#### İstenen görev 1:
Alıntılanan metindeki karara göre davaya ilk derecede hangi mahkeme bakmıştır?

#### Alıntılanan metin:
────────────────────────────────────────

Logo

5. Hukuk Dairesi2022/10824 E. 2023/2871 K.

Yapay Zeka Özeti

Uyuşmazlık: Davalı idare tarafından kamulaştırmasız el atılan taşınmazın bedelinin tespiti ve tahsili davasında, el atma tarihinin tespiti ve taşınmaz bedelinin doğru hesaplanıp hesaplanmadığı hususunda uyuşmazlık bulunmaktadır.

Gerekçe ve Sonuç: Emsal taşınmazların değerlendirilmesi ve dosyadaki cevabi yazılar ile aynı cadde üzerindeki diğer taşınmazlara ilişkin dava dosyalarında el atma tarihinin 04.11.1983 sonrası olarak kabul edilmiş olması gözetilerek, dava konusu taşınmaza da aynı tarihten sonra el atıldığının kabulüyle taşınmaz bedelinin hesaplanmasında ve nispi harç ile vekalet ücretine hükmedilmesinde isabetsizlik görülmediğinden, Bölge Adliye Mahkemesi kararının onanmasına karar verilmiştir.

Karar Metni

"İçtihat Metni"

MAHKEMESİ : İzmir Bölge Adliye Mahkemesi 5. Hukuk Dairesi

KARAR : Esastan ret/Yeniden esas hakkında verilen karar

İLK DERECE MAHKEMESİ : İzmir 9. Asliye Hukuk Mahkemesi

Taraflar arasındaki kamulaştırmasız el atılan taşınmaz bedelinin tahsili davasında yapılan yargılama sonunda İlk Derece Mahkemesince davanın kabulüne karar verilmiştir.

────────────────────────────────────────

#### Kayıtlar:
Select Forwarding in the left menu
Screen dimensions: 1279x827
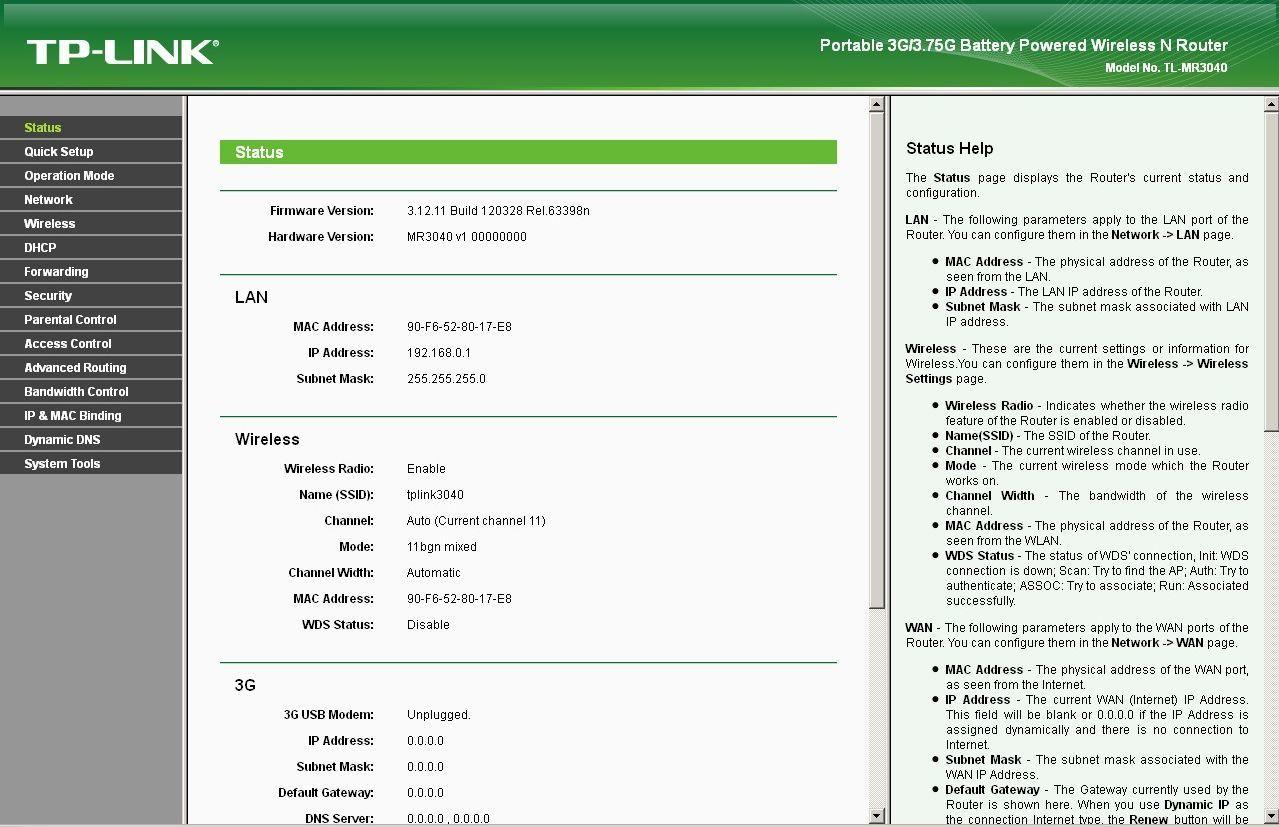tap(56, 272)
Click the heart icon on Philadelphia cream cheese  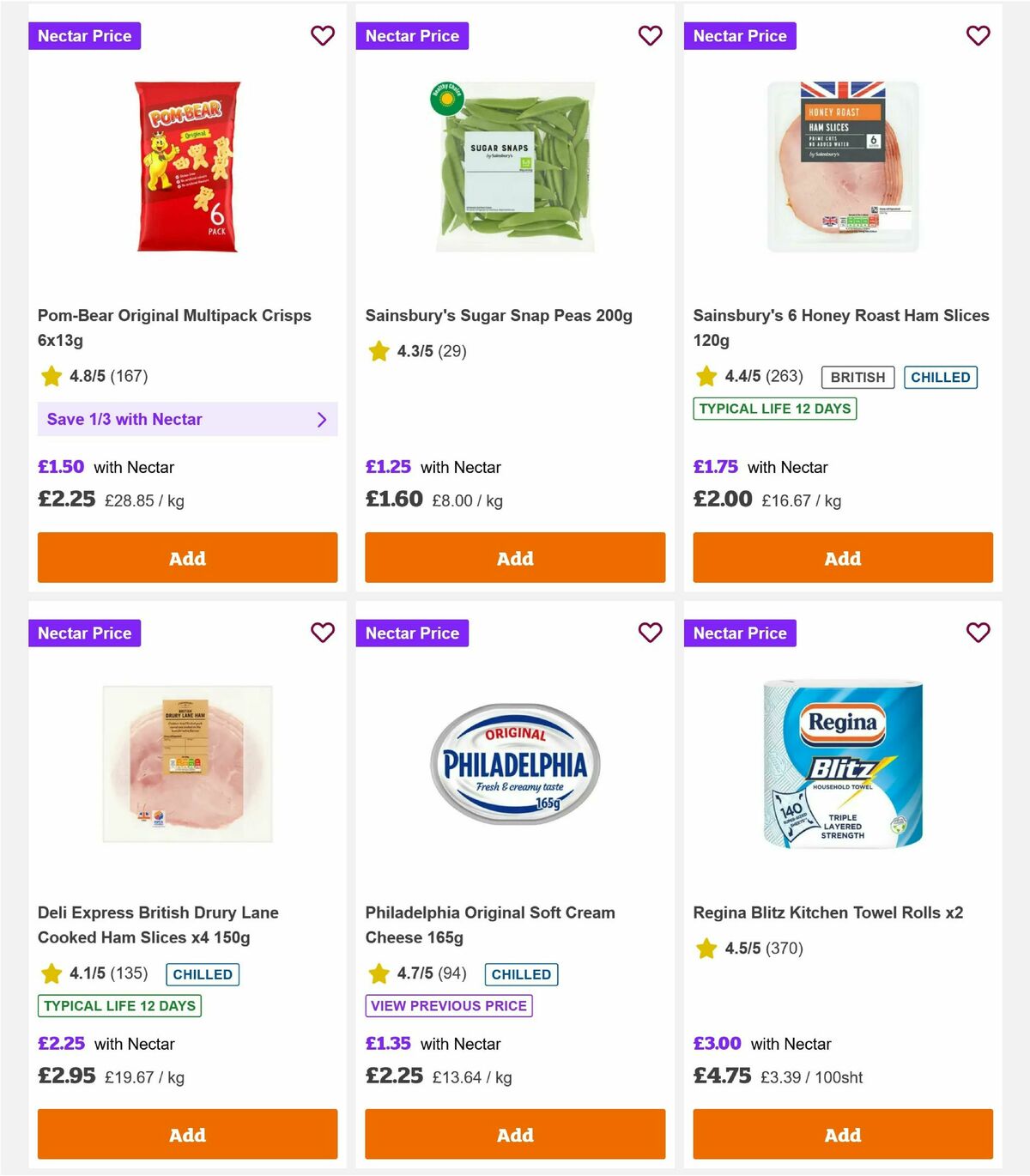(x=650, y=633)
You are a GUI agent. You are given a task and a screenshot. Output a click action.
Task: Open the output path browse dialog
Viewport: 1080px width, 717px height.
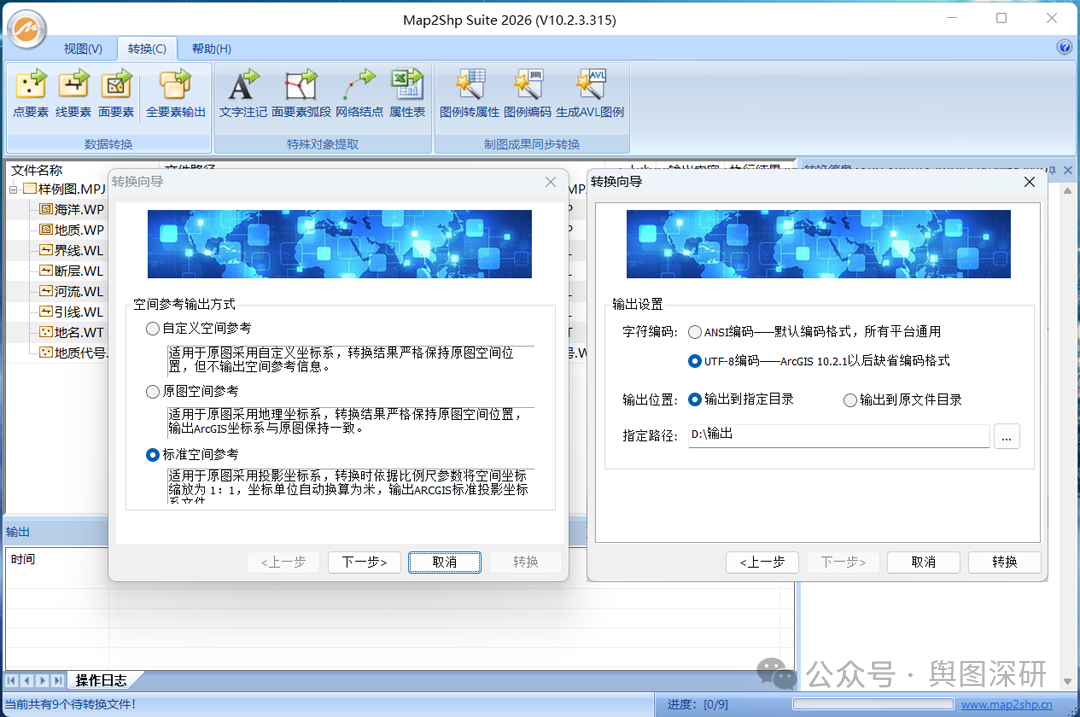click(x=1007, y=437)
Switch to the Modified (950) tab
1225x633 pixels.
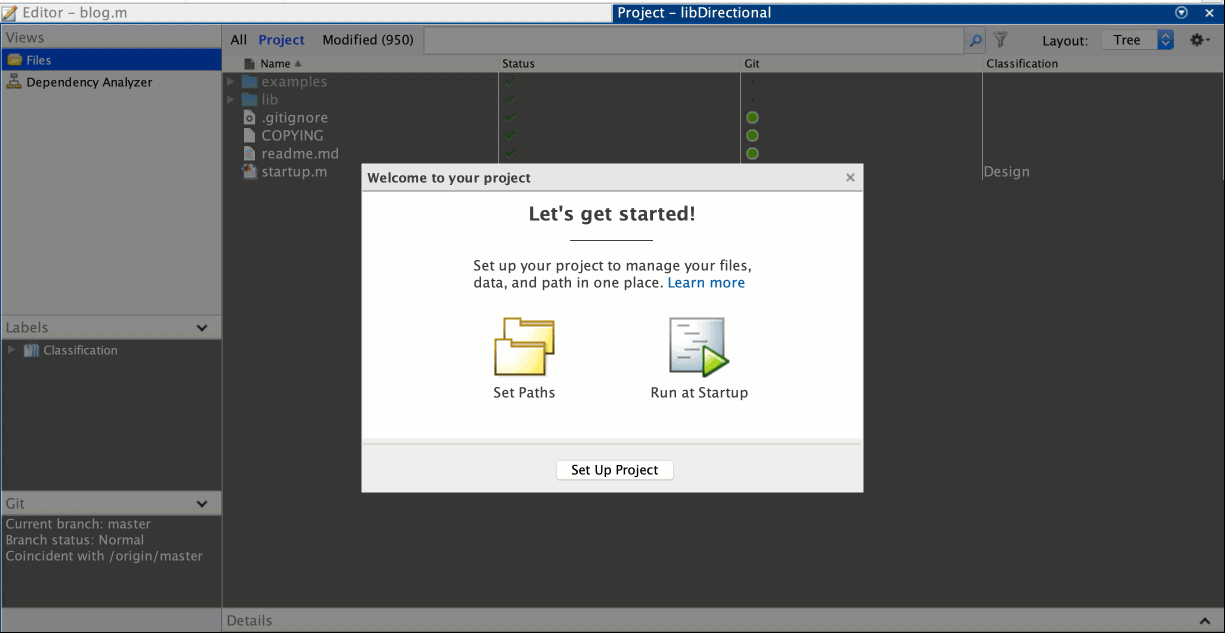tap(367, 40)
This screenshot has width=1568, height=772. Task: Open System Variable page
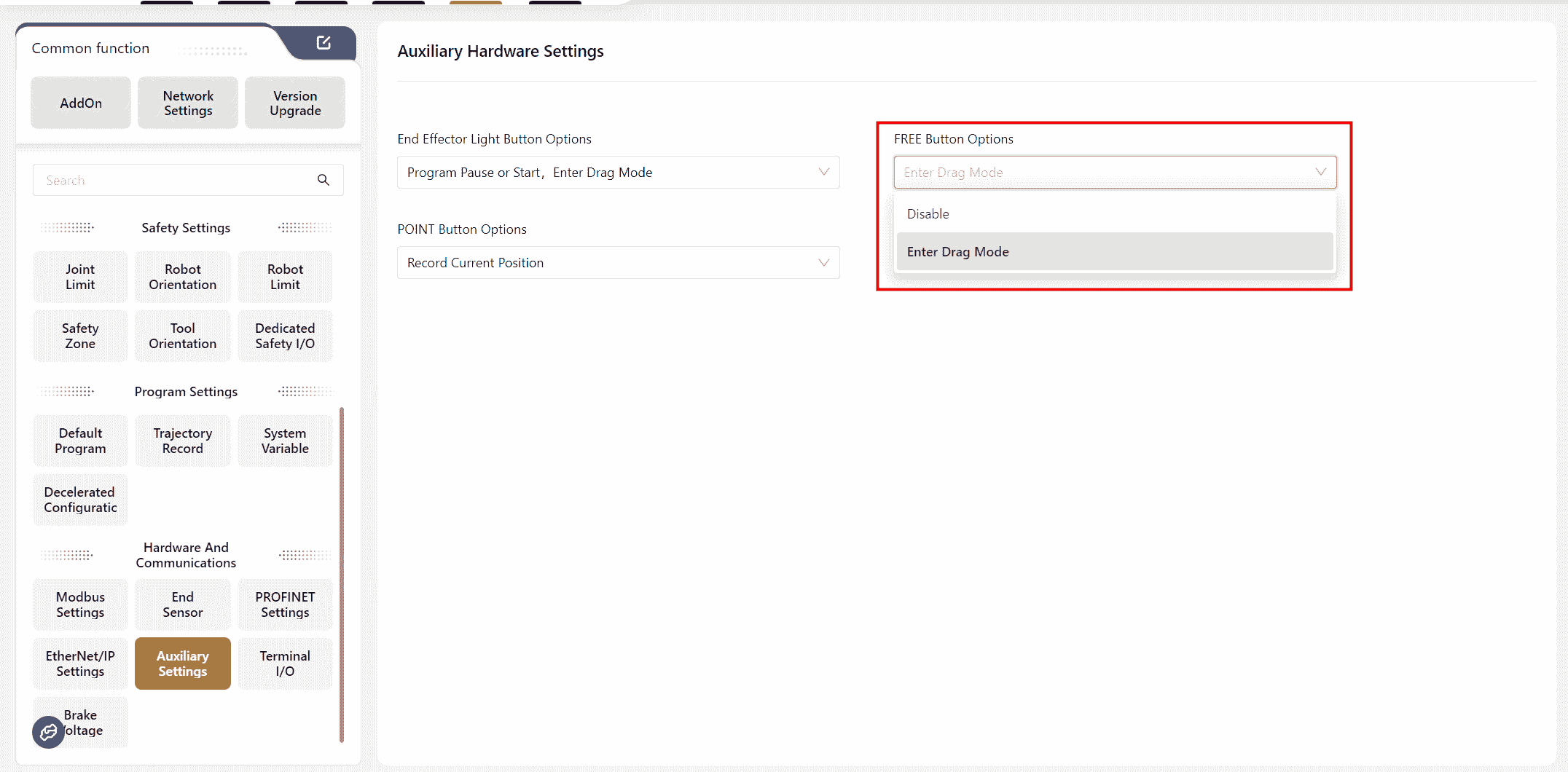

────────────────────────────────────────

#### İstenen görev 2:
Kayıtlarda "Switch to the Modified (950) tab" ifadesini içeren satırdan kayıtların sonuna kadar olan bölümü, iki uç da dahil olmak üzere istekleriyle birlikte yeniden yazın. Cevaplardaki her koordinat değerine 111 ekleyerek koordinatları kaydırın ve görselleri cevaba koymayın.

#### Doğru cevap 1:
İzmir 9. Asliye Hukuk Mahkemesi.

#### Doğru cevap 2:
Switch to the Modified (950) tab
1225x633 pixels.
tap(478, 151)
This screenshot has width=1568, height=772. Task: Open System Variable page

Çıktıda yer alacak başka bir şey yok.